I want exact matches, but need to ignore case. Hence the use of
"solr.LowerCaseFilterFactory", and why I not use the default "string"
fieldType.

This is the fieldType definition:
*        <fieldType name="keyword" class="solr.TextField"
positionIncrementGap="100">*
*            <analyzer type="index">*
*                <tokenizer class="solr.KeywordTokenizerFactory"/>*
*                <filter class="solr.LowerCaseFilterFactory"/>*
*            </analyzer>*
*<analyzer type="index">*
*                <tokenizer class="solr.KeywordTokenizerFactory"/>*
*                <filter class="solr.LowerCaseFilterFactory"/>*
*            </analyzer>*
*        </fieldType>*

and this the field:
*        <field name="number" type="keyword" indexed="true" stored="true"
required="false" />*

Later if I get this to work I would also like to add the
"solr.EdgeNGramFilterFactory" to add trailing or leading wildcard matches.
E.g. return "FE 009-1", "FE 009-2" as well as "FE 009" when searching for
"FE 009". Would this be a way to do it?

*Aleksander Akerø*
Systemkonsulent
Mobil: 944 89 054
E-post: aleksander@gurusoft.no

*Gurusoft AS*
Telefon: 92 44 09 99
Østre Kullerød
www.gurusoft.no

Re: KeywordTokenizerFactory with whitespace

Posted by Alexandre Rafalovitch <ar...@gmail.com>.

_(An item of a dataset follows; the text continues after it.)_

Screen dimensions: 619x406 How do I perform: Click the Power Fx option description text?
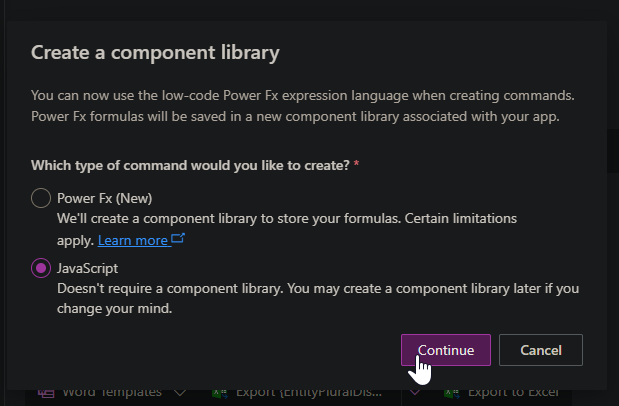point(287,229)
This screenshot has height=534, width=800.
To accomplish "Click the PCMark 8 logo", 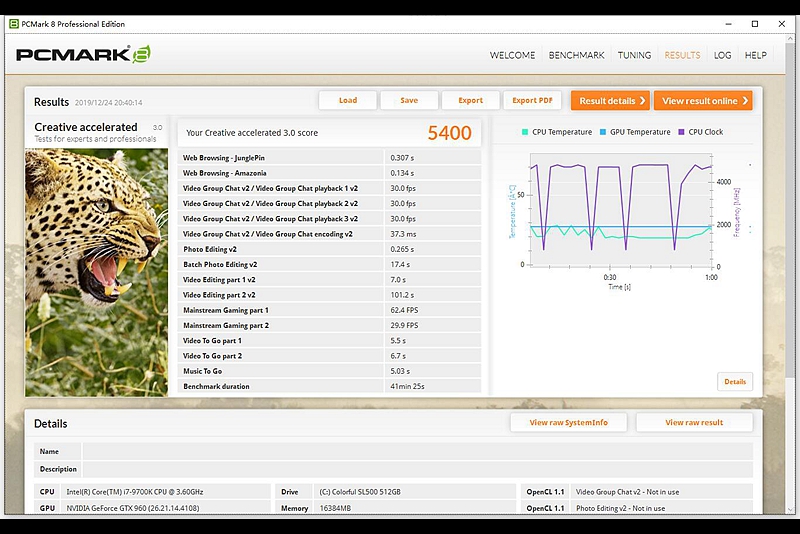I will click(83, 55).
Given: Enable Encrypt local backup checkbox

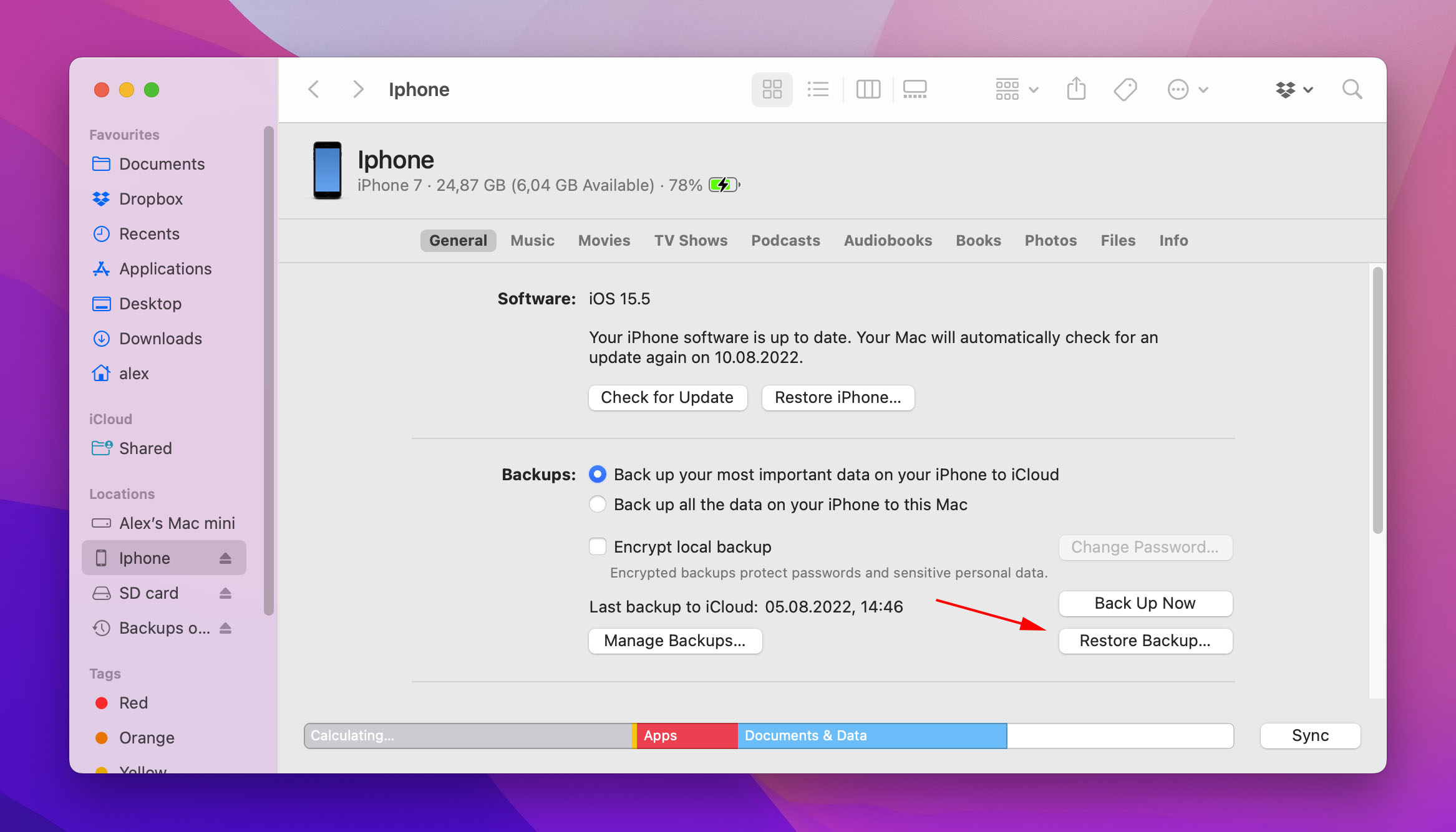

Well, while you are preparing that one, is there any reason you have
two analyzers and both are 'index' type? One would probably be query
type, no?

Regards,
  Alex.
Personal website: http://www.outerthoughts.com/
LinkedIn: http://www.linkedin.com/in/alexandrerafalovitch
- Time is the quality of nature that keeps events from happening all
at once. Lately, it doesn't seem to be working.  (Anonymous  - via GTD
book)


On Wed, Jan 29, 2014 at 8:50 PM, Aleksander Akerø
<al...@gurusoft.no> wrote:
> Sorry guys, please ignore this. It was not ready to be sent but got sent
> mistakenly. Will send a proper one later on.
>
> *Aleksander Akerø*
> Systemkonsulent
> Mobil: 944 89 054
> E-post: aleksander@gurusoft.no
>
> *Gurusoft AS*
> Telefon: 92 44 09 99
> Østre Kullerød
> www.gurusoft.no
>
>
> 2014-01-29 Aleksander Akerø <al...@gurusoft.no>
>
>> Hi
>>
>> According to solr documentation the solr.KeywordTokenizerFactory should
>> not do any tokenizing at all, but to me it seems to be splitting on
>> whitespace e.g. space.
>>
>> For example i have the value "FE 009" stored in the index to the field
>> "number", and what i search for is the exact same string "FE 009" (without
>> quotes). But it will return results like "EE 009", "ED 009" and similar
>> ones. Why is that?
>>
>> I'm using the extended DisMax query parser, and "number" is the only
>> defined field in the qf parameter.
>>
>>
>> I want exact matches, but need to ignore case. Hence the use of
>> "solr.LowerCaseFilterFactory", and why I not use the default "string"
>> fieldType.
>>
>> This is the fieldType definition:
>> *        <fieldType name="keyword" class="solr.TextField"
>> positionIncrementGap="100">*
>> *            <analyzer type="index">*
>> *                <tokenizer class="solr.KeywordTokenizerFactory"/>*
>> *                <filter class="solr.LowerCaseFilterFactory"/>*
>> *            </analyzer>*
>> *<analyzer type="index">*
>> *                <tokenizer class="solr.KeywordTokenizerFactory"/>*
>> *                <filter class="solr.LowerCaseFilterFactory"/>*
>> *            </analyzer>*
>> *        </fieldType>*
>>
>> and this the field:
>> *        <field name="number" type="keyword" indexed="true" stored="true"
>> required="false" />*
>>
>> Later if I get this to work I would also like to add the
>> "solr.EdgeNGramFilterFactory" to add trailing or leading wildcard matches.
>> E.g. return "FE 009-1", "FE 009-2" as well as "FE 009" when searching for
>> "FE 009". Would this be a way to do it?
>>
>> *Aleksander Akerø*
>> Systemkonsulent
>> Mobil: 944 89 054
>> E-post: aleksander@gurusoft.no
>>
>> *Gurusoft AS*
>> Telefon: 92 44 09 99
>> Østre Kullerød
>> www.gurusoft.no
>>

Re: KeywordTokenizerFactory with whitespace

Posted by Aleksander Akerø <al...@gurusoft.no>.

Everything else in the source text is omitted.